James Madison on the dangers of elections resulting in overbearing majorities who respect neither justice nor individual rights, Federalist 10 (1788)

James Madison

Found in The Federalist (Gideon ed.)

James Madison (1751-1836) wrote in the Federalist no. 10 that the "overbearing majority"or factions use their "superior force" to violate the "rules of justice" and the "rights of minor parties"

Complaints are every where heard from our most considerate and virtuous citizens, equally the friends of public and private faith, and of public and personal liberty, that our governments are too unstable; that the public good is disregarded in the conflicts of rival parties; and that measures are too often decided, not according to the rules of justice, and the rights of the minor party, but by the superior force of an interested and overbearing majority.

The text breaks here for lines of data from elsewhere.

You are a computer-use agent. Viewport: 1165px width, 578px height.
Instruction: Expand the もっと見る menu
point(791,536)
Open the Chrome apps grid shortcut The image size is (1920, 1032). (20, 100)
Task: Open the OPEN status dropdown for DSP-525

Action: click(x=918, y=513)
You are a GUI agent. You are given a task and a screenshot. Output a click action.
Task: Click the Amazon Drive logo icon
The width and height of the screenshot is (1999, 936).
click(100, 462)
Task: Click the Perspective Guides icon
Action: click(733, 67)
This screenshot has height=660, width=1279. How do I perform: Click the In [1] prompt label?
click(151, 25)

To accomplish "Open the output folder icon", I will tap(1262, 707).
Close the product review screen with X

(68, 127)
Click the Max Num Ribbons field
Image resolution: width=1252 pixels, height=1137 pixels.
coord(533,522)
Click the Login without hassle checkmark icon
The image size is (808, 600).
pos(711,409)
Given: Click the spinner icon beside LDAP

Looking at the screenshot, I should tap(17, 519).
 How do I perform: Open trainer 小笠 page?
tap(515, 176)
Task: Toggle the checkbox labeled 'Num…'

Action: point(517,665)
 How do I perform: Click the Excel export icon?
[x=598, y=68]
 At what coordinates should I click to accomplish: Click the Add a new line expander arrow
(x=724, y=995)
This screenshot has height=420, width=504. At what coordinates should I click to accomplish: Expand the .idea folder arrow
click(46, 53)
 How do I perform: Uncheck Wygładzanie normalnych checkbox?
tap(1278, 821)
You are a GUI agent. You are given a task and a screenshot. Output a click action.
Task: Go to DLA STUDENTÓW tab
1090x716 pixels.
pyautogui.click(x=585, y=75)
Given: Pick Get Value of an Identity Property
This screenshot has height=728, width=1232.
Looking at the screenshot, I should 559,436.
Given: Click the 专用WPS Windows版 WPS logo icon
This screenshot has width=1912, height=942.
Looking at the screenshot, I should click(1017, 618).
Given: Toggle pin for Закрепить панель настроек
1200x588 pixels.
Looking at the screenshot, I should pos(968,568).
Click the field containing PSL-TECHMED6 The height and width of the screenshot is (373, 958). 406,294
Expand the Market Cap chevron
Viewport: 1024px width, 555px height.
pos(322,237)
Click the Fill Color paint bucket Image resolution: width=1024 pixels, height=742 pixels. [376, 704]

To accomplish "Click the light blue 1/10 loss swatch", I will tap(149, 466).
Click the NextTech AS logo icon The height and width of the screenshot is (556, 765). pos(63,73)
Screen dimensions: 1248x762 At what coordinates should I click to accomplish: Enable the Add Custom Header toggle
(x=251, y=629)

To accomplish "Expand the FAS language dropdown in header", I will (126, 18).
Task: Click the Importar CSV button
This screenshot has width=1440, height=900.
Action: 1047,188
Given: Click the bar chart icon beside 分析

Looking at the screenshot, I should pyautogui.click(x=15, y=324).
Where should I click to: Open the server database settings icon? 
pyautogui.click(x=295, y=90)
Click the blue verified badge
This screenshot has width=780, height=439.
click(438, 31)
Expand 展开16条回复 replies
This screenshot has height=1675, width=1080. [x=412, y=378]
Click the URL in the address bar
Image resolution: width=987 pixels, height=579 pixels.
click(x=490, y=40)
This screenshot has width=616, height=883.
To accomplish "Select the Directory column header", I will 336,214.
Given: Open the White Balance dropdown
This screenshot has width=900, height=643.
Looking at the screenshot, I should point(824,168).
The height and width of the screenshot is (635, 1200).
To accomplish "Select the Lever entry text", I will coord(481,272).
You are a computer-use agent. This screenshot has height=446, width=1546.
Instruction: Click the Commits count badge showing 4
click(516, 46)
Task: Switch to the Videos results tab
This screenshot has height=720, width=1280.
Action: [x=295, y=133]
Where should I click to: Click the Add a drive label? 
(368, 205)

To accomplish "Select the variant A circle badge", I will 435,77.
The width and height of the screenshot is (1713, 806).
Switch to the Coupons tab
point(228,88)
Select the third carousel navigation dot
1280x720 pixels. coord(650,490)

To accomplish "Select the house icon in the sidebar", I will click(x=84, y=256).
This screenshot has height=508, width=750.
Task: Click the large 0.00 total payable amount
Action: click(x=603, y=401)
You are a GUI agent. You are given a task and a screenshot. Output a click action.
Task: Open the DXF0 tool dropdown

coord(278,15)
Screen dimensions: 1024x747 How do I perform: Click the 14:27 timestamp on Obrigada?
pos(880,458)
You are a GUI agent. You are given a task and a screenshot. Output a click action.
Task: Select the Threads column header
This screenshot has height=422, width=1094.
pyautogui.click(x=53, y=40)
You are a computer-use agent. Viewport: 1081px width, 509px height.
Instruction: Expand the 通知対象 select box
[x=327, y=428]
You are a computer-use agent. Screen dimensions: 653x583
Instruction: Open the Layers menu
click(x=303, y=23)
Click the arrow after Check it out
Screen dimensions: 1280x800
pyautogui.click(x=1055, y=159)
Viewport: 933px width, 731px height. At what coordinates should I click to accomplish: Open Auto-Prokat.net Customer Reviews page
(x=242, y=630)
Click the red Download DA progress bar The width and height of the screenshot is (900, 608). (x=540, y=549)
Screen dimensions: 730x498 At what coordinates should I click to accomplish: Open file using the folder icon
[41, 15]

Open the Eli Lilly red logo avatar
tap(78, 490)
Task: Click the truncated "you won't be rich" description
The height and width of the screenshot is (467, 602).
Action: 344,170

We continue our exploration of the thought of James Madison. Here we turn to The Federalist 10 during our own contemporary presidential campaign, where Madison voices concern about “party” domination of the Congress. In his day there were no organised political parties, that was to come later as Lance Banning shows in his anthology of documents Liberty and Order: The First American Party Struggle (2004). Madison was more concerned abut what he called “faction”, what we today would probably call “vested interests”. When the state becomes dominated by “factions” which work through either or both of the duopoly of the two main official “parties” then the “rules of justice” are commonly violated.